The people who write those things won’t earn enough to feed themselves unless they’ve got friends in high places. That’s how things work in gov’ment.”

“Well, do you know what I think?” said Tristana with great feeling. “I think I could make a go of it in government or politics too. No, don’t laugh. I know how to make speeches. It’s really easy. I would just have to read a few reports of the debates in parliament and I could cobble together enough words to fill half a newspaper.”

“No, you have to be a man to do that, Señorita! Our petticoats get in the way, just like they do when it comes to riding a horse. My late husband always used to say that if he hadn’t been so shy, he would have gone farther than most, because he used to come up with the kind of bright ideas you hear in parliament, from a Castelar or a Cánovas, you know, ways of saving the country and all that; but whenever the poor old thing wanted to say his piece at the Working Men’s Circle or at meetings with his ‘colleagues,’ his throat would tighten and he couldn’t even get the first word out, and that’s always the most difficult part, he just couldn’t get started. And of course if he couldn’t get started, he couldn’t be an orator or a politician.”

“Oh, how stupid. I certainly wouldn’t have any trouble getting started,” Tristana said, then added in a discouraged tone, “The problem is we’re stuck, tied down in a thousand ways. I’ve also thought that I could perhaps learn other languages. I’ve only got a smattering of French, which I learned at school, and I’m already forgetting that. But how wonderful to be able to speak English, German, Italian! It seems to me that I could, that I’d be a quick learner too. I have a sense—how can I put it?—I have a sense that I already know a little before I’ve even started studying, as if I had been English or German in another life and that had left a kind of linguistic trace in me.”

“Now languages,” said Saturna, looking at Tristana with maternal solicitude, “that’s something that would be worth learning, because you can earn quite a lot from teaching, and, besides, it would be good to be able to understand what foreigners were going on about. Perhaps the master could find you a good teacher.”

“Don’t mention your master to me. I expect nothing from him.” Then thoughtfully, staring at the light, she said, “I don’t know when or how this will end, but it will have to end somehow.”

She fell silent, plunged in somber thought. Pursued by the idea of escaping Don Lope’s house, she could hear in her mind the deep rumble of Madrid, she could see the dusting of lights shining in the distance, and she felt entranced by the idea of independence. Emerging from her meditations as if from a lethargy, she gave a long sigh. How lonely she would be in the world away from the house of her poor, aged gallant! She had no relatives, and the only two people she could call “relatives” were far, far away: her maternal uncle, Don Fernando, was in the Philippines, and her cousin Cuesta was in Majorca, and neither of them had ever shown the slightest desire to help her. She recalled too (while Saturna watched with sympathetic eyes) that the families who had been friends of her mother’s and used to visit them regularly, now regarded her coolly and with suspicion, the effect of the diabolical shadow cast by Don Lope. In response, Tristana took refuge in her pride, and despising those who insulted her gave her the kind of ardent feeling of satisfaction which, like alcohol, briefly fills one with courage, but in the long run destroys.

“Come on now, enough of these gloomy thoughts!” said Saturna, flapping her hand in front of her eyes, as if shooing away a fly.

6

“WHAT do you expect me to think about? Happy things? Well, where are they?”

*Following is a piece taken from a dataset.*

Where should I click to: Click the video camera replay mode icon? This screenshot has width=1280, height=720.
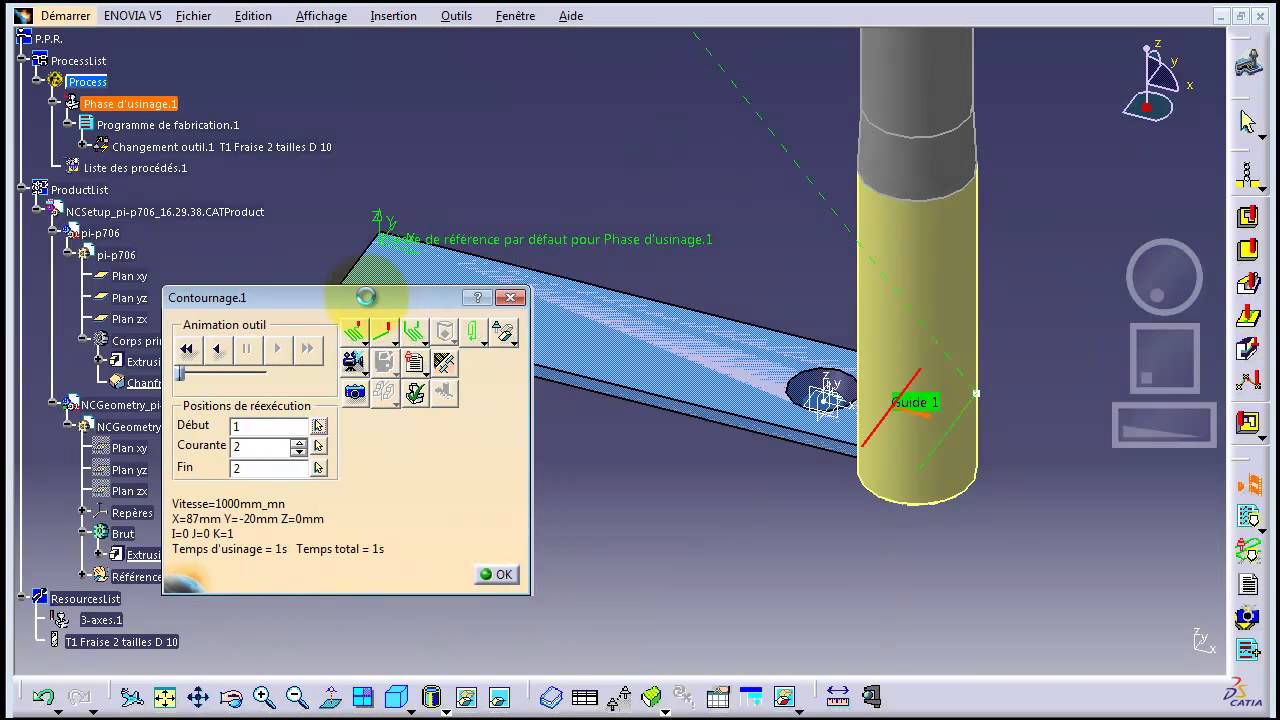point(352,361)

To lighten the mood, Saturna would change the subject to something jollier, regaling Tristana with anecdotes and gossip from the garrulous society around them. On some nights, they would amuse themselves by making fun of Don Lope, who, finding himself in such straitened circumstances, had rejected the splendid habits of a lifetime and become rather stingy. Squeezed by his growing penury, he had cut back on the already minimal household expenses and was educating himself—at last!—in the art of domestic economics, so at odds with his chivalric philosophy. Grown meticulous and fussy, he now intervened in matters he had once deemed incompatible with his lordly decorum, and his new scowling, curmudgeonly demeanor disfigured him far more than the deep lines on his face and his graying hair. The two women drew much amusement and diversion from the misfortunes and the belatedly banal preoccupations of this fallen Don Juan. The comical thing was that since Don Lope knew absolutely nothing about the economics of the home, the more he prided himself on being a financier and a good administrator, the more easily Saturna found it to deceive him, being a past mistress in the art of pilfering and in the other skills required of cooks and those who go to market.

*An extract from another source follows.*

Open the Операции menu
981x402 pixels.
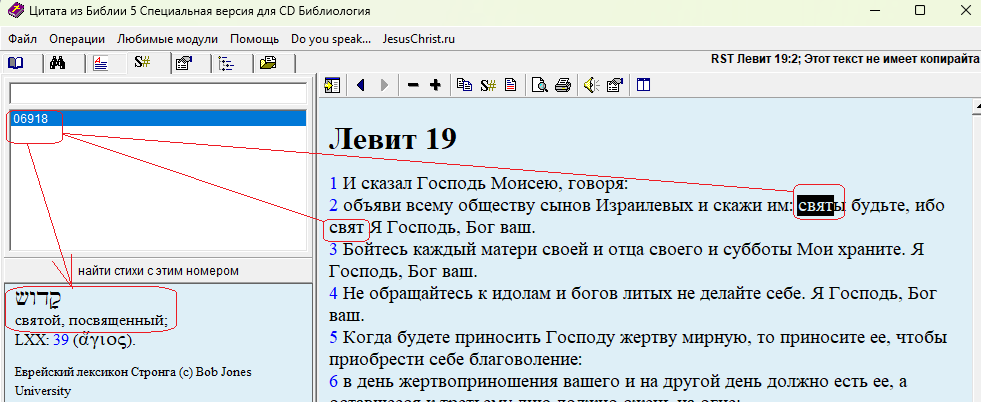[76, 39]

With Tristana, he was always as generous as his ever-worsening financial circumstances would allow. The beginnings of their growing poverty were quite sad enough, but it was in the area of clothes that a painful reduction in expenditure made itself most keenly felt. Don Lope, however, sacrificed his own vanity to that of his slave, which was no small sacrifice for a man who was such a devoted admirer of himself. Then came the day when poverty revealed its bare skull in all its ugliness, and both Don Lope and Tristana found themselves wearing equally threadbare, antiquated outfits. Aided by Saturna, the poor girl would sit up late at night laboring over her few poor rags, finding a thousand ways to recast them, each one a marvel of skill and patience.